■ Reading passage
------------------------------------------------------------

Thank all of you who gave us some fight and prayers!

He even was willing to take a few pictures for us and know in a deep happy sleep in my big log bed with Willow

VICTORY for Less

God bless all of you

My Son is home day 1.4

2 weeks max were ready to Rumble ;D


----------



## GarysApollo (Nov 27, 2012)

Great news Rudy!


----------



## DaveD (Oct 6, 2012)

Thats the best news Ive heard all day!

GO RUDY GO!


----------



## mlwindc (Feb 8, 2013)

So thankful and thrilled for you, Rudy, and willow. So happy!


----------



## Ozkar (Jul 4, 2011)

So relieved to hear Rudy! I'm so happy we still have your handsome boy around. He's a cracker mate.


----------



## AcadianTornado (Jul 30, 2012)

Been following your story, great care and a great ending! Your love to live is truely inspiring!! I am sure glad Rudy will get to spread more licks on those that need them


----------



## redrover (Mar 17, 2011)

Woo hoo! So glad to hear it!


----------



## Rufus Tiberius (Dec 18, 2012)

Wonderful news Rudy..........


----------



## harrigab (Aug 21, 2011)

great news big fella ;D


----------



## hotmischief (Mar 11, 2012)

Wonderful news Mr Rudy - sometimes our prayers do get answered - truly wonderful.


----------



## Darcy1311 (May 27, 2012)

Rudy this is wonderful news my friend... ;D...Darcy is also sending her big ginger wishes to you all.....


----------



## Must dash (Nov 15, 2012)

Fantastic news!


----------



## oliveJosh12 (Sep 10, 2012)

------------------------------------------------------------

■ Records supplied
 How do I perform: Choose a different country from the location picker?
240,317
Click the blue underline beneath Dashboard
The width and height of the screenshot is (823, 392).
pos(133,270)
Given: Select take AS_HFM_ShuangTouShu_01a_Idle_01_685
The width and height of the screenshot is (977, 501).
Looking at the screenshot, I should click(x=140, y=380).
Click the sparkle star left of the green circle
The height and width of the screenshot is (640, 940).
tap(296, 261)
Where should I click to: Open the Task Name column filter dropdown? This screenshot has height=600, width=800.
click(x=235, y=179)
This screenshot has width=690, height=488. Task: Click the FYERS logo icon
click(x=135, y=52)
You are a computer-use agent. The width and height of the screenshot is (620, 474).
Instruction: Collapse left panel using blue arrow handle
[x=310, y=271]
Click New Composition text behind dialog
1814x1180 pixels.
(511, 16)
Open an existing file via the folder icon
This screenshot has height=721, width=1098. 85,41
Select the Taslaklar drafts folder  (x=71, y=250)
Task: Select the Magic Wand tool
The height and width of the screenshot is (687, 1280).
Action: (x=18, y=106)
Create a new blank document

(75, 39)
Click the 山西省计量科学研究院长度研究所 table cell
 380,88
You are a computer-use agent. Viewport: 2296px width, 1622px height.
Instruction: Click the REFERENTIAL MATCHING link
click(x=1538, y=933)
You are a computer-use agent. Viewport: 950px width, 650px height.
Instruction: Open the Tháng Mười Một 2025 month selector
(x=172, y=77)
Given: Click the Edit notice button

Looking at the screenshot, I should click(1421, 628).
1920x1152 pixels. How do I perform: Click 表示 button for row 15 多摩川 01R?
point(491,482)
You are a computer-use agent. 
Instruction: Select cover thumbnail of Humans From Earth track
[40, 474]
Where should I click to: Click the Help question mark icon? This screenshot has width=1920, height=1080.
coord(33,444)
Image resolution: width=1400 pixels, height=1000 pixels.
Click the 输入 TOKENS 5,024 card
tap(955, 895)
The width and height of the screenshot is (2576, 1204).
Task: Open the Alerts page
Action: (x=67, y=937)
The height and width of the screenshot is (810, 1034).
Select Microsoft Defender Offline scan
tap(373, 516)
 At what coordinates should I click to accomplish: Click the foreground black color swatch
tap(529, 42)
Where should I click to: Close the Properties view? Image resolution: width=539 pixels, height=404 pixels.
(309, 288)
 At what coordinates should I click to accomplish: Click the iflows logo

------------------------------------------------------------

■ Exercises to complete
#1 In the forum thread, what is Darcy sending to Rudy and the others?
#2 Write out the forum thread from "## hotmischief (Mar" to "to you all.....".
#3 Write what comes next in the forum thread, picking up after its final line.

■ Exercise answers
#1 Her big ginger wishes.

#2
## hotmischief (Mar 11, 2012)

Wonderful news Mr Rudy - sometimes our prayers do get answered - truly wonderful.


----------



## Darcy1311 (May 27, 2012)

Rudy this is wonderful news my friend... ;D...Darcy is also sending her big ginger wishes to you all.....

#3
Amazing news! So glad he is ok. ;D


----------



## adrino (Mar 31, 2012)

Big 'sigh' of relief!!! What a fighter!


----------



## smurfette (Jan 14, 2013)

Whoop Whoop needed the good news!! Sending speedy recovery to Rudy!!


----------



## Angie NG (Jun 6, 2012)

When I read your post yesterday about Rudy I couldn't put into words what I wanted to say, I am so so pleased he is ok and wishing a speedy recovery


----------



## candi30 (Jan 2, 2013)

It's been said 100 times already, but GREAT news man!!
The fantastic thing I find about this forum is the communal concern for each other and, more specifically, the dogs.
Everyone on here genuinely cares and it always brings a smile to my face to read a story like this.

So good man!

Chris


----------



## lilyloo (Jun 20, 2012)

So happy to hear the good news. Hope the recovery process speeds up and he's back to good before you know it.


----------



## calum (Feb 13, 2008)

Great news Rudy.

I am hoping that he has a speedy recovery 8)


----------



## Laika (Mar 3, 2013)

This brings a huge smile to my face. Very happy for you Rudy!


----------



## SkyyMax (Apr 5, 2012)

Great news - wishing Rudy a speedy and full recovery!!!


----------



## Rudy (Oct 12, 2012)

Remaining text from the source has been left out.